(Directions): Put the entries from the line with "Open Markets (1) link" up to and including the line with "will tap(239, 221)." into a two-column CSV with the header instruction,response and one row per entry. Each row should hold the entry's instruction text and its answer, each in one quoted field, with line breaks turned into spaces.

(Input rows):
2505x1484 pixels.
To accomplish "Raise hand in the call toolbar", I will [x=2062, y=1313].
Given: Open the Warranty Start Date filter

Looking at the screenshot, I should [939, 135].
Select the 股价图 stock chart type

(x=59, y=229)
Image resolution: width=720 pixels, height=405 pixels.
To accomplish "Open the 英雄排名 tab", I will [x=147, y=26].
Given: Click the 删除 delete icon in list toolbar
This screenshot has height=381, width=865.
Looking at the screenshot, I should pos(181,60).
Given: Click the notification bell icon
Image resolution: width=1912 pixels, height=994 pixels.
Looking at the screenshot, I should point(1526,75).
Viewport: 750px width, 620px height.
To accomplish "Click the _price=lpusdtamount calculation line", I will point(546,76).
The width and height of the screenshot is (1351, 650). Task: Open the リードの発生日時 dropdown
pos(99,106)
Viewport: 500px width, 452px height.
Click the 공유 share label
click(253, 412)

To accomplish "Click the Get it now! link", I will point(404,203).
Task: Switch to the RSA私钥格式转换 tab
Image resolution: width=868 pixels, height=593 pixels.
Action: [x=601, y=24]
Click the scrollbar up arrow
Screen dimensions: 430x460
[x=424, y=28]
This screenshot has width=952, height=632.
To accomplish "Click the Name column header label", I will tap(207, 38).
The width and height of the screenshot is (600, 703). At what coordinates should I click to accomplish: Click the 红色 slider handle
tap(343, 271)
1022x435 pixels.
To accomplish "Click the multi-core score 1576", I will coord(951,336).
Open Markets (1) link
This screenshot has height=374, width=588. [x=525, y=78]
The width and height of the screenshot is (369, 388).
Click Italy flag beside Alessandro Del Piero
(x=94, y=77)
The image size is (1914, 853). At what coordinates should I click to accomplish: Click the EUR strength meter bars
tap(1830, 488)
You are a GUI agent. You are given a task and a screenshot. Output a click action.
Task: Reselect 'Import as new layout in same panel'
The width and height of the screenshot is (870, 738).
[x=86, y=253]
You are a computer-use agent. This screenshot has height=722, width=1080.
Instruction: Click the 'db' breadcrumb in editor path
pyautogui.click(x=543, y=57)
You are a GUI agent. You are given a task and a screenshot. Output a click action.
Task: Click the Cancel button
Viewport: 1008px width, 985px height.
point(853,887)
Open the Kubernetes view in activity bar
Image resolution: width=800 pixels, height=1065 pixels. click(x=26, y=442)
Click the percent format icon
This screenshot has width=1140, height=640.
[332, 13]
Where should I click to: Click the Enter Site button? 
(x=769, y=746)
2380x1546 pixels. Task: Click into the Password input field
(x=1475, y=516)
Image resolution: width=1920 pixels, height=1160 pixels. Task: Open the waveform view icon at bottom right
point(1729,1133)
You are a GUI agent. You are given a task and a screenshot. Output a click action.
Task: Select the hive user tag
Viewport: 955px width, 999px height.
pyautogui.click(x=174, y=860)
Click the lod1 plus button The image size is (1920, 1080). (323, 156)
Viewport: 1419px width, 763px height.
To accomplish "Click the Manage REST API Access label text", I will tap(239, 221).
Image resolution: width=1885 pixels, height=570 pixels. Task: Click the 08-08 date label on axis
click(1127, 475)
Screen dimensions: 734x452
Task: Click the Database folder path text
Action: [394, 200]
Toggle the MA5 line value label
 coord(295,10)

(Output):
instruction,response
"Open Markets (1) link","This screenshot has height=374, width=588. [x=525, y=78]"
"The width and height of the screenshot is (369, 388). Click Italy flag beside Alessandro Del Piero","(x=94, y=77)"
"The image size is (1914, 853). At what coordinates should I click to accomplish: Click the EUR strength meter bars","tap(1830, 488)"
"You are a GUI agent. You are given a task and a screenshot. Output a click action. Task: Reselect 'Import as new layout in same panel' The width and height of the screenshot is (870, 738).","[x=86, y=253]"
"You are a computer-use agent. This screenshot has height=722, width=1080. Instruction: Click the 'db' breadcrumb in editor path","pyautogui.click(x=543, y=57)"
"You are a GUI agent. You are given a task and a screenshot. Output a click action. Task: Click the Cancel button Viewport: 1008px width, 985px height.","point(853,887)"
"Open the Kubernetes view in activity bar","Image resolution: width=800 pixels, height=1065 pixels. click(x=26, y=442)"
"Click the percent format icon This screenshot has width=1140, height=640.","[332, 13]"
"Where should I click to: Click the Enter Site button?","(x=769, y=746)"
"2380x1546 pixels. Task: Click into the Password input field","(x=1475, y=516)"
"Image resolution: width=1920 pixels, height=1160 pixels. Task: Open the waveform view icon at bottom right","point(1729,1133)"
"You are a GUI agent. You are given a task and a screenshot. Output a click action. Task: Select the hive user tag Viewport: 955px width, 999px height.","pyautogui.click(x=174, y=860)"
"Click the lod1 plus button The image size is (1920, 1080).","(323, 156)"
"Viewport: 1419px width, 763px height. To accomplish ""Click the Manage REST API Access label text"",","I will tap(239, 221)."